• [TASK STATEMENT]: Please copy all of the records exactly, leaving nothing out.

• [PROVIDED RECORDS]:
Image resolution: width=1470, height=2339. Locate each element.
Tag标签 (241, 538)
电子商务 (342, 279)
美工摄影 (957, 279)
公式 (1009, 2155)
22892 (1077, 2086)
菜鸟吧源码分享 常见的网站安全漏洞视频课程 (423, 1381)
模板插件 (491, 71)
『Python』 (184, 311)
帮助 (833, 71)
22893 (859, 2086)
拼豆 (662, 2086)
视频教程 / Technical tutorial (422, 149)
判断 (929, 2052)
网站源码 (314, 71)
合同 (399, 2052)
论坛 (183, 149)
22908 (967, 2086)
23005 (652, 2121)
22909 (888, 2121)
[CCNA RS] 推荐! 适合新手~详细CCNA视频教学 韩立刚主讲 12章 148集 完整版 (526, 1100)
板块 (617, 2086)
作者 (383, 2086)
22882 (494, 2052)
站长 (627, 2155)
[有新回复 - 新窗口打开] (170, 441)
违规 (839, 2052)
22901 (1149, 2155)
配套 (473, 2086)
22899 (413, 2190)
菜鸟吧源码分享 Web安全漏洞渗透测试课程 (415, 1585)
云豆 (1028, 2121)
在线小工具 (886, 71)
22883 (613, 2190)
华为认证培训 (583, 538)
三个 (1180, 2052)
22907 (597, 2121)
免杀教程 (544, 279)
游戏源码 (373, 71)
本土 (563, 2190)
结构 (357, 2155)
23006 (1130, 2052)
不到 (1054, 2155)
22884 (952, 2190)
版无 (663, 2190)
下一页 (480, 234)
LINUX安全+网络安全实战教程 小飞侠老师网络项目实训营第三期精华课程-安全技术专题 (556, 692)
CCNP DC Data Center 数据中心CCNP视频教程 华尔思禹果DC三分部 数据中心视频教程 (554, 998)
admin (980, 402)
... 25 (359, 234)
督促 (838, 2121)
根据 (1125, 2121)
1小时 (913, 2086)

• [ANSWER SECTION]:
Image resolution: width=1470, height=2339. Locate each element.
Tag标签 (241, 538)
电子商务 (342, 279)
美工摄影 (957, 279)
公式 (1009, 2155)
22892 (1077, 2086)
菜鸟吧源码分享 常见的网站安全漏洞视频课程 (423, 1381)
模板插件 (491, 71)
『Python』 (184, 311)
帮助 (833, 71)
22893 (859, 2086)
拼豆 (662, 2086)
视频教程 / Technical tutorial (422, 149)
判断 (929, 2052)
网站源码 (314, 71)
合同 (399, 2052)
论坛 (183, 149)
22908 (967, 2086)
23005 (652, 2121)
22909 (888, 2121)
[CCNA RS] 推荐! 适合新手~详细CCNA视频教学 韩立刚主讲 12章 148集 完整版 (526, 1100)
板块 (617, 2086)
作者 (383, 2086)
22882 (494, 2052)
站长 (627, 2155)
[有新回复 - 新窗口打开] (170, 441)
违规 (839, 2052)
22901 (1149, 2155)
配套 (473, 2086)
22899 (413, 2190)
菜鸟吧源码分享 Web安全漏洞渗透测试课程 (415, 1585)
云豆 (1028, 2121)
在线小工具 (886, 71)
22883 (613, 2190)
华为认证培训 (583, 538)
三个 (1180, 2052)
22907 (597, 2121)
免杀教程 (544, 279)
游戏源码 (373, 71)
本土 (563, 2190)
结构 (357, 2155)
23006 (1130, 2052)
不到 (1054, 2155)
22884 (952, 2190)
版无 (663, 2190)
下一页 (480, 234)
LINUX安全+网络安全实战教程 小飞侠老师网络项目实训营第三期精华课程-安全技术专题 (556, 692)
CCNP DC Data Center 数据中心CCNP视频教程 华尔思禹果DC三分部 数据中心视频教程 (554, 998)
admin (980, 402)
... 25 (359, 234)
督促 (838, 2121)
根据 (1125, 2121)
1小时 (913, 2086)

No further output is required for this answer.